The bartender slid the tab and two glasses of water across the bar. I pulled my sweatshirt back on and dragged Uncle Dean with me. Outside the bar we heard people howling. Uncle Dean smiled at me, his eyes shining in the dark.
“We gotta go see what that’s about.”
The howling turned out to be a game of darts where the darts were throwing axes. We stood behind a wire fence, watching the people inside. A woman was on the other side of the fence across from us, also outside, her fingers curled into the gaps.
“You’re doing it wrong,” she yelled.
The men inside laughed and pretended not to see her.
“Let me in the cage,” the woman screamed.
Uncle Dean and I looked at each other. The men were making the smallest of their bunch get on all fours while they balanced a beer on his head. The woman got on all fours opposite them, cackling while she arched her back.
“I think it might be time to head out,” Uncle Dean said.
We strolled arm in arm past arcades and shuttered candy apple stores. Outside an ATM, Uncle Dean found a dollar bill on the ground. He pulled a pen out of his pocket and wrote my name across the bill’s face.
“You’re a legend now,” he said.
“Thanks,” I said.
We left it behind us.
When we got to the lobby, Uncle Dean started patting himself down, his eyes bugging out a little, until he remembered my existence.
“You must have the key.” He said, grinning.
“To your hotel room?”
Uncle Dean turned to the woman at the front desk.
“Ma’am?”
She was already making him a new one. Her hands were long and elegant. Uncle Dean stood with his own in his pockets, smiling up at her with his son’s deep, green eyes.
I’d never felt wind like that before, the kind that passed through you on its way to the end of the world.
Both of us were stiff inside our bodies in the morning. We looked at each other more carefully, kept a bigger distance between us.
“Heck of a night,” Uncle Dean said.
“That it was,” I said.
We ate breakfast at a gas station and pretended it didn’t make us sicker. Outside, the wind was ripping across the prairie. I’d never felt wind like that before, the kind that passed through you on its way to the end of the world.

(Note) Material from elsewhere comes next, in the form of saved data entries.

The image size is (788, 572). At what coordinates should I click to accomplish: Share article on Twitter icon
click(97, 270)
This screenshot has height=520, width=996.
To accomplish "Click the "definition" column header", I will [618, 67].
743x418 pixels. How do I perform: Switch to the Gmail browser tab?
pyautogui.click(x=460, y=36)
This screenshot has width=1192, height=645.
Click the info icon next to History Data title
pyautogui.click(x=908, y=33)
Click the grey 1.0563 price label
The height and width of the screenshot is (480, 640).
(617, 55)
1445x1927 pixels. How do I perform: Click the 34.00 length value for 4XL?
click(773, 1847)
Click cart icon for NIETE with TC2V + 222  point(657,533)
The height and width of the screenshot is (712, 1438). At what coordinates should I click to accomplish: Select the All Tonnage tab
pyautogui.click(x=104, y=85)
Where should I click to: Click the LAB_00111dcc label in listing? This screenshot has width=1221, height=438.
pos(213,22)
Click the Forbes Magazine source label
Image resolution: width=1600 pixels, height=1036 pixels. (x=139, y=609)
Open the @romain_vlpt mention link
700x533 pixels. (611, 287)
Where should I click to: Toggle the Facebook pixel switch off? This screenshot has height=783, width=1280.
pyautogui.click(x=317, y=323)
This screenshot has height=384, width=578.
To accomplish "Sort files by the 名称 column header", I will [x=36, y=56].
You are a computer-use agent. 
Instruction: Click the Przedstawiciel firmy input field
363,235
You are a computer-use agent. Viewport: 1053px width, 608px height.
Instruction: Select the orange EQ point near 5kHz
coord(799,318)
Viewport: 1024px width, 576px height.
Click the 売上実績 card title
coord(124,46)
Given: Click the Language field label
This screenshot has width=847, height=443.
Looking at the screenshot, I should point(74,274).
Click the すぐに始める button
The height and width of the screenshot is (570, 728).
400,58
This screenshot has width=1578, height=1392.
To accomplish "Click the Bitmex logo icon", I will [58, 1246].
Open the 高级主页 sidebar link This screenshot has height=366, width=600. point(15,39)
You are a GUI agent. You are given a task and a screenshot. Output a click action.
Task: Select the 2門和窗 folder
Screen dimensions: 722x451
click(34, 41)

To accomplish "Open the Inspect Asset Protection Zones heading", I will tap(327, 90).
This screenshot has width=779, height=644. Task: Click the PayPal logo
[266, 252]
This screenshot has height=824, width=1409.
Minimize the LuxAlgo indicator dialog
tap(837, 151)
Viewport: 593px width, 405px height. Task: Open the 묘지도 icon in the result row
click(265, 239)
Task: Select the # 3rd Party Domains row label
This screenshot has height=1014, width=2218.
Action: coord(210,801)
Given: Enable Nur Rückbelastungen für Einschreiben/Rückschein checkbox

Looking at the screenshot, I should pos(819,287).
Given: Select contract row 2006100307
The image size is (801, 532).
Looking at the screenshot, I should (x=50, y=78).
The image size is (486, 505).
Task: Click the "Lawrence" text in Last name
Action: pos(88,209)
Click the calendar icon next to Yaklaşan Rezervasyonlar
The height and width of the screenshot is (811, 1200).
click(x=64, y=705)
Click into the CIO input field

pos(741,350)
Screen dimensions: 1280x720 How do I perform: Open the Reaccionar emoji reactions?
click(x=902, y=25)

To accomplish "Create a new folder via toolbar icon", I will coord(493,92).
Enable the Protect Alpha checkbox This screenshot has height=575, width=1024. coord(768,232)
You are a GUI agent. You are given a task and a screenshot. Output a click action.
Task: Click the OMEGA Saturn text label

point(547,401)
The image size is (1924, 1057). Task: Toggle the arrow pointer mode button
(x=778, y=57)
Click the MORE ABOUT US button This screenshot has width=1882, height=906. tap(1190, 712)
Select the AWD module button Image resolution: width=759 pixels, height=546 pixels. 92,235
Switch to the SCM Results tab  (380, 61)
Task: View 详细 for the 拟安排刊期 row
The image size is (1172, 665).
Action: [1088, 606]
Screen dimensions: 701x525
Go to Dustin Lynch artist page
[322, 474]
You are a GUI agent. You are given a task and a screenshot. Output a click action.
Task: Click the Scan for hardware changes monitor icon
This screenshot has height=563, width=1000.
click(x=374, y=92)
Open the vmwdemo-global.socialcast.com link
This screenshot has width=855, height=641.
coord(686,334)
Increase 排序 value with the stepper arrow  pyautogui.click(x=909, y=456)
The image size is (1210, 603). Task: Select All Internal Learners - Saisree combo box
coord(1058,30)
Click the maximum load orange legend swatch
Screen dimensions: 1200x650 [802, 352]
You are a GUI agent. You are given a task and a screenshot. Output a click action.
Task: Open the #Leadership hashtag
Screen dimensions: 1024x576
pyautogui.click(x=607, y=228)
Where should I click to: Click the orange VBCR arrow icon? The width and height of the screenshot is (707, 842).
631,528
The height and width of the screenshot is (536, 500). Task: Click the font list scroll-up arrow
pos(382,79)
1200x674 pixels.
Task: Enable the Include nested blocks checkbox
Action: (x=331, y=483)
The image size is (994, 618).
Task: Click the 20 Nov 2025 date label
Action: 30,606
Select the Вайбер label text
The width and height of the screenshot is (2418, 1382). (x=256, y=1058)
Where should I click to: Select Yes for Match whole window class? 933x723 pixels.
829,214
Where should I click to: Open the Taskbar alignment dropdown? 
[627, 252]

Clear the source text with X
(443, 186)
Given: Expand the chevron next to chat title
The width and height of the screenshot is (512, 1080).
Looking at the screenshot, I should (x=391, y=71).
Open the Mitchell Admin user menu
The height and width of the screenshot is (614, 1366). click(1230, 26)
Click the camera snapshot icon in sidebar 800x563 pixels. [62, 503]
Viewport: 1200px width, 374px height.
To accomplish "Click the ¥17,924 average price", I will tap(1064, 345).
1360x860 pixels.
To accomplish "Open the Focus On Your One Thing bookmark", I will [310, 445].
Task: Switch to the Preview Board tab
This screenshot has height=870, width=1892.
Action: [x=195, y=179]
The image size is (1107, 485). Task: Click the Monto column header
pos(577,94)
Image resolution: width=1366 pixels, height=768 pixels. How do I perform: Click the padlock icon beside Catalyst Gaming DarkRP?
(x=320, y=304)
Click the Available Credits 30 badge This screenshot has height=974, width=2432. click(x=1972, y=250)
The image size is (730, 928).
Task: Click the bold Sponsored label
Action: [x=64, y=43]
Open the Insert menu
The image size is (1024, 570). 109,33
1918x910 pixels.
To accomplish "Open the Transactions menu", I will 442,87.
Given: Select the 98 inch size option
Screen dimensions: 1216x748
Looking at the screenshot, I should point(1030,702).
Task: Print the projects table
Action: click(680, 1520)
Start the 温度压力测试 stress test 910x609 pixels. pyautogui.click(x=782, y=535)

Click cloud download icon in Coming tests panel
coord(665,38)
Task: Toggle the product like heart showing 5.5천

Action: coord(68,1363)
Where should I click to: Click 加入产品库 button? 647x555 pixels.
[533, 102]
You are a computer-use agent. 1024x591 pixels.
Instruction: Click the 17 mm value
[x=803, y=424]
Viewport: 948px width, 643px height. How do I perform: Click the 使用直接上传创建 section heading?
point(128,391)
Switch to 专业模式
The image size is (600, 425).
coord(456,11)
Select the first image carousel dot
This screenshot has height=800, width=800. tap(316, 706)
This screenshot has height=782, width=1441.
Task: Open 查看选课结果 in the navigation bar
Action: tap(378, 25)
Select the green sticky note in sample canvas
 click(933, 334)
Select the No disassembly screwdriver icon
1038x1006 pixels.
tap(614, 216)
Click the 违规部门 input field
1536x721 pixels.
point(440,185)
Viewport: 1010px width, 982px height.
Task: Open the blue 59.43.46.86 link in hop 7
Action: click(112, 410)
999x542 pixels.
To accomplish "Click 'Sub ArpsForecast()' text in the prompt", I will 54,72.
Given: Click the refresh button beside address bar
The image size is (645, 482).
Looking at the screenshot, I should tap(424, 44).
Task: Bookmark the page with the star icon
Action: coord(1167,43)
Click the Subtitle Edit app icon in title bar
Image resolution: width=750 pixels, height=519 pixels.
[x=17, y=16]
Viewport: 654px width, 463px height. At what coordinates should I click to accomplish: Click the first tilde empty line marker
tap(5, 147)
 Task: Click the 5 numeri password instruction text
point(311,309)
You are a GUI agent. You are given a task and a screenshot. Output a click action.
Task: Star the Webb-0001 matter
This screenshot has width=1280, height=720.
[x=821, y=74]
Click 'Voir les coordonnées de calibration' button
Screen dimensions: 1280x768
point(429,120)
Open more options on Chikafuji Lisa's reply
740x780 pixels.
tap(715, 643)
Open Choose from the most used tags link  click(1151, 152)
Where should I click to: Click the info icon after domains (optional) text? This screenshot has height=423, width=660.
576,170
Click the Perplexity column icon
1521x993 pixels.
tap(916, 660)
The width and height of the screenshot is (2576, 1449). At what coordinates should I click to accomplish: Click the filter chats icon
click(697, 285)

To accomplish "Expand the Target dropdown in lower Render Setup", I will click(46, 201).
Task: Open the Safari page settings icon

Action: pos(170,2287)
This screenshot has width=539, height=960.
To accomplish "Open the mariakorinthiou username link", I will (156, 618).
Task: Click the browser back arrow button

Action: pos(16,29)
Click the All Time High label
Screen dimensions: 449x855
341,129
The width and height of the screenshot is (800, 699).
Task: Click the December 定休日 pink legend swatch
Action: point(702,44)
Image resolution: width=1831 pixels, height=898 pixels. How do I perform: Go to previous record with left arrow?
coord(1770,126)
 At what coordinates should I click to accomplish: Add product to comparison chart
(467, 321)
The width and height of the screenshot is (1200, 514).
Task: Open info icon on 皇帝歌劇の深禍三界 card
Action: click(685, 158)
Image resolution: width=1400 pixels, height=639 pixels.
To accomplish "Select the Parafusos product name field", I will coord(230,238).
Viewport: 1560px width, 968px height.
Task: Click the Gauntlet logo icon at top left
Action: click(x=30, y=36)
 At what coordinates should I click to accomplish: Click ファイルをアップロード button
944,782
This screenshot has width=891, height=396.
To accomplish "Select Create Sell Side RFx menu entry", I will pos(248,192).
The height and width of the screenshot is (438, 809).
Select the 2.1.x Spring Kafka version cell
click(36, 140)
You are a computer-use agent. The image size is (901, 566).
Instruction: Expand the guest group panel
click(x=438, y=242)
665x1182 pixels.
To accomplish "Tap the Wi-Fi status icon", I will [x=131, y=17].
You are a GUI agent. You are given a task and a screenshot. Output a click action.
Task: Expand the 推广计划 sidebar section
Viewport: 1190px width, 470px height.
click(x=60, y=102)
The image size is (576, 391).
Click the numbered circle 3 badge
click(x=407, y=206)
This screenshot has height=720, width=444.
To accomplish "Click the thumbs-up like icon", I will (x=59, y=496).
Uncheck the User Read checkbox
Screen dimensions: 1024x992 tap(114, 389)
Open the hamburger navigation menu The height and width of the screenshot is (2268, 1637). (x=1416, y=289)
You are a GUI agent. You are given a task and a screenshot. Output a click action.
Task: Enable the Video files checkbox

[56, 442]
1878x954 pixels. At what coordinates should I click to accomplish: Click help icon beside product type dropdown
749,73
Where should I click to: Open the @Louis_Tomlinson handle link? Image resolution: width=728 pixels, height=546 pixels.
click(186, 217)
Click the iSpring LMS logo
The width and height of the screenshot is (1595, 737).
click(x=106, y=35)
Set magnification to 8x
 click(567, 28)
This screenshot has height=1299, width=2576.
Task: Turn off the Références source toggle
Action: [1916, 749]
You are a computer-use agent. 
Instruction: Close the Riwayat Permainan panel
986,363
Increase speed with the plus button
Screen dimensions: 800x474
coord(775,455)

I sat in the car with my coffee, waiting for Uncle Dean to get out of the bathroom. I watched a man walk his pit bull around and around the parking lot. Her stomach was engorged, her brown skin taut like tissue paper. The sun was behind them. I could have counted every little dog inside her. She looked like a sealed envelope held up to a light.
Uncle Dean took the first shift. It was one of the first truly cold days of winter. I could see it in the air, the way it made the sun look hard and bright, like it could shatter if it got too close to the earth. Uncle Dean hummed something tuneless while he drove, his sunglasses on. I wondered what victories were running through his mind. Or if he was thinking of his failures, if they were opening inside him like gold invitations that he secretly loved to read.
We drove past acres of wheat cut to the ground, past fields of snow that had taken on the curves of the wind, two brown horses standing side by side. Then they were behind us.